▸ **Text to read**:
The "+" sign in the chart shows presence while the "-" sign means the "lack of" a given form.

=== Word Classification ===
Nouns are divided into simple nouns and a phrasal nouns. The majority of words involving the naming of people or objects are simple nouns. This does not apply to names of people.

==== Simple Nouns ====
Nouns in Arosi are not classified by gender. Different types of simple nouns are presented below:

Simple Nouns in Arosi
| Objects | Persons | Personal Names |
|---|---|---|
| hau 'stone' | noni 'man' | Uuri (m) |
| sina 'sun' | urao 'woman' | Rota (f) |
| i'a 'fish' | gare 'child' | Ianimanu (m) |
| raraki 'thorn' | sae 'human being' | Suari (f) |

==== Phrasal Nouns ====
Unlike simple nouns, phrasal noun have two lexicons of reference. Usually, lexical components are held together by the preposition i, which can be translated as English 'of'. Sometimes, the word noni person is also used. For example, as in noni tauaro 'workman' (lit. "person work") or in hua i rumu 'oil flask, where the words are joined by 'i instead.

▸ **Information given**:
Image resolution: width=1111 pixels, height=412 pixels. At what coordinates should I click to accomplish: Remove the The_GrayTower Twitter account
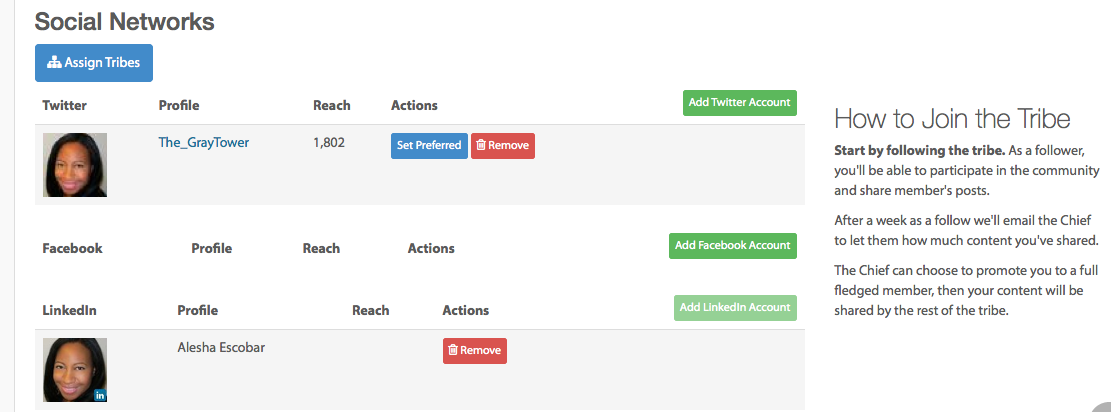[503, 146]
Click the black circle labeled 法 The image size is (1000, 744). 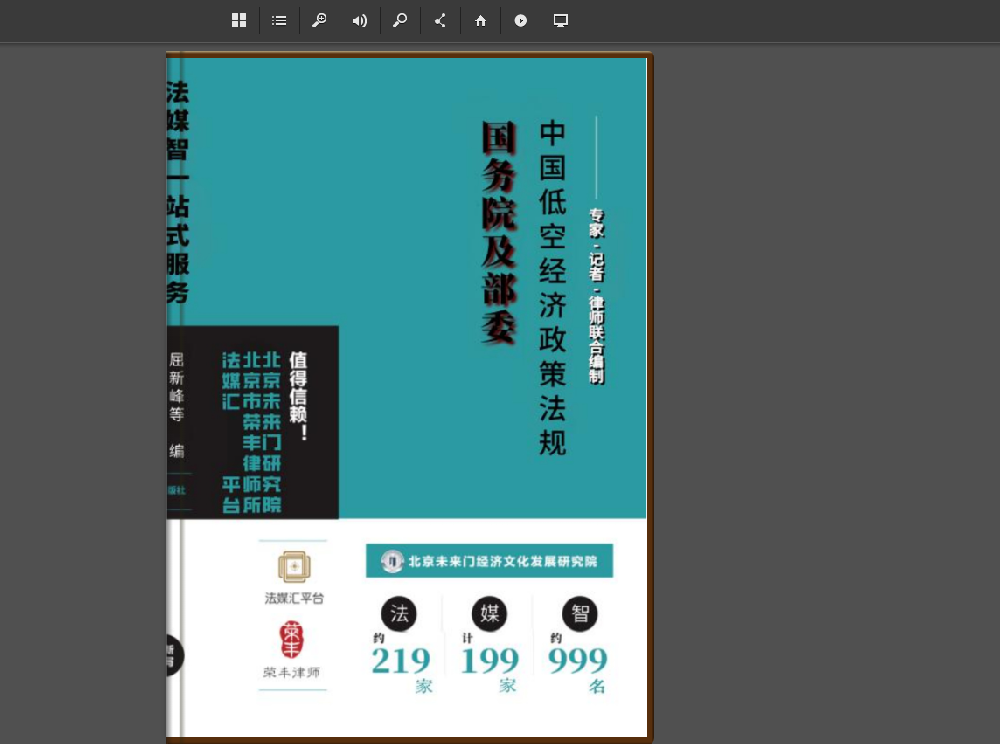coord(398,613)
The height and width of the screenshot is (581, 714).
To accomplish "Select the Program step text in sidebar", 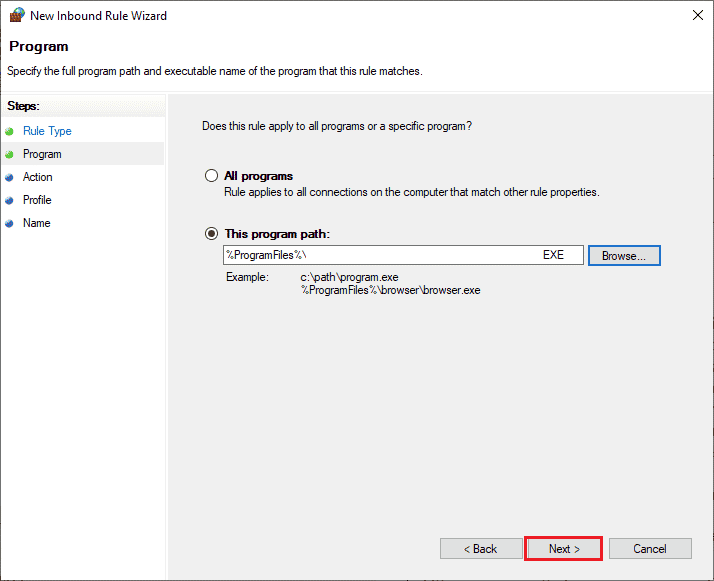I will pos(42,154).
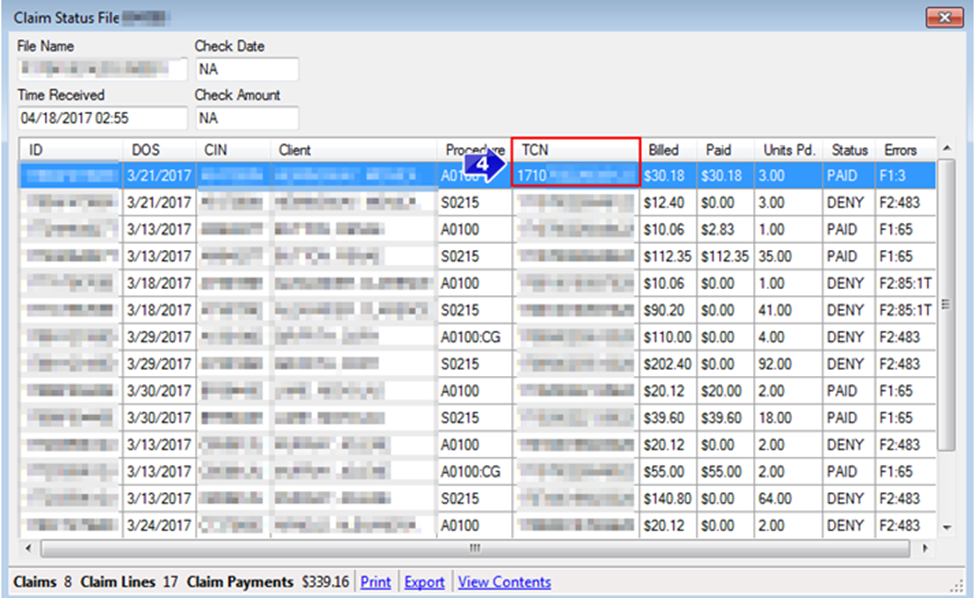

▸ **Tasks to carry out**:
1. Do these statements agree with the passage on Arosi nouns? Answer yes or no for each and quote the words of the passage that decide it. (a) Arosi nouns are classified by gender. (b) The parts of a phrasal noun are usually joined by the preposition i. (c) Most words that name people or objects are phrasal nouns.
2. In the passage on Arosi nouns, what does the simple noun "gare" mean?

▸ **Worked solutions**:
1.
(a) No: "Nouns in Arosi are not classified by gender."
(b) Yes: "Usually, lexical components are held together by the preposition i, which can be translated as English 'of'."
(c) No: "The majority of words involving the naming of people or objects are simple nouns."

2. Child.